Goat Song: A Seasonal Life, A Short History of Herding, and the Art of Making Cheese

Book Review


Goat Song: A Seasonal Life, A Short History of Herding, and the Art of Making Cheese, by Brad Kessler. Acclaimed novelist Brad Kessler lived in New York City but longed for a life on the land where he could grow his own food. After years of searching for a home, he and his wife, photographer Dona Ann McAdams, found a mountain farmhouse on a dead-end road, with seventy-five acres of land. One day, when Dona returned home with fresh goat milk from a neighbor's farm, Kessler made a fresh chèvre, and their life changed forever.
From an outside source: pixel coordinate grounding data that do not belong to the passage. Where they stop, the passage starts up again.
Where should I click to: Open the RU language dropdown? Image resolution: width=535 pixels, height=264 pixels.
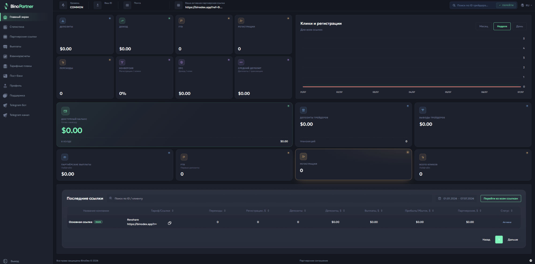pos(526,5)
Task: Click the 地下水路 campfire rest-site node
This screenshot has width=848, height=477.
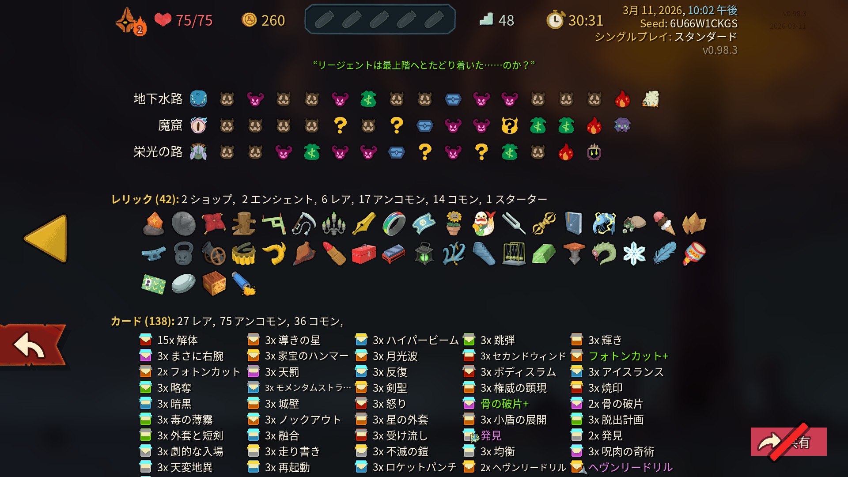Action: coord(622,99)
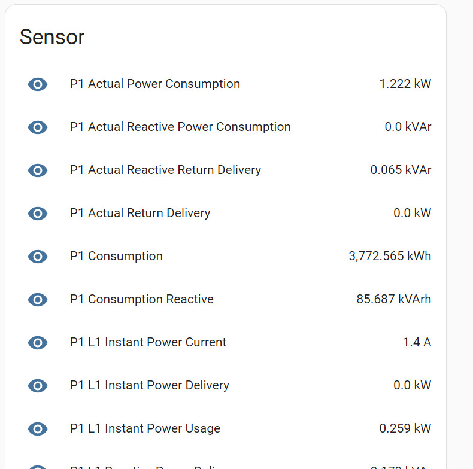Open P1 Consumption Reactive via its eye icon
This screenshot has width=473, height=469.
click(x=38, y=300)
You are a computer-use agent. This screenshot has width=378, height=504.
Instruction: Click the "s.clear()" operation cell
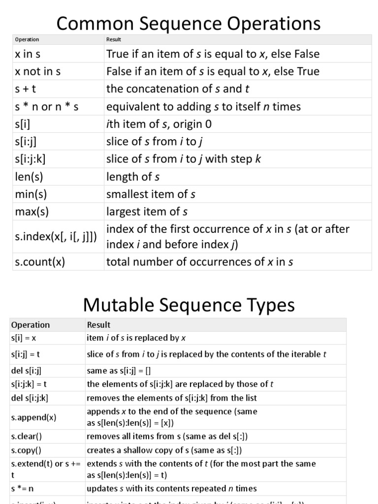click(x=30, y=436)
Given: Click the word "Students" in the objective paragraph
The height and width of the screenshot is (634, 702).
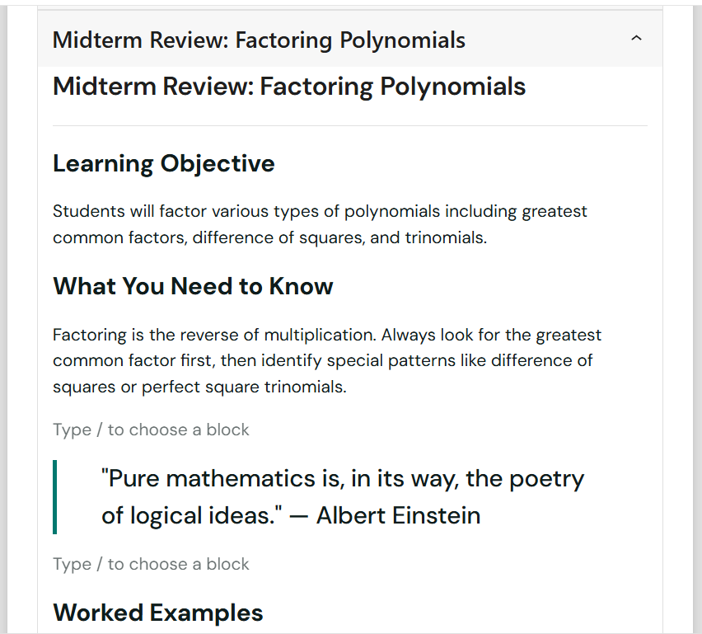Looking at the screenshot, I should tap(88, 211).

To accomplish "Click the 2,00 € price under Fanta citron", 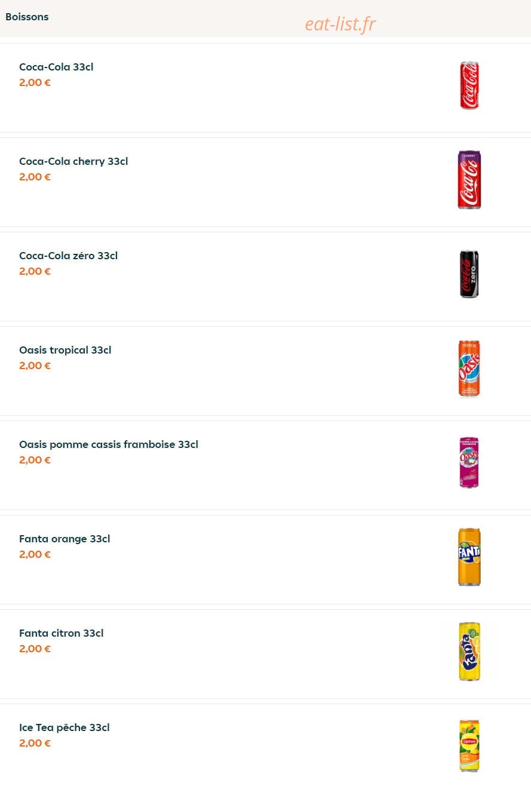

They decided to raise dairy goats and make cheese.

Goat Song tells about what it's like to live intimately with animals who directly feed you. As Kessler begins to live the life of a herder -- learning how to care for and breed and birth goats -- he encounters the pastoral roots of so many aspects of Western culture. Kessler reflects on the history and literature of herding, and how our diet, our alphabet, our religions, poetry, and economy all grew out of a pastoralist milieu among hoofed animals.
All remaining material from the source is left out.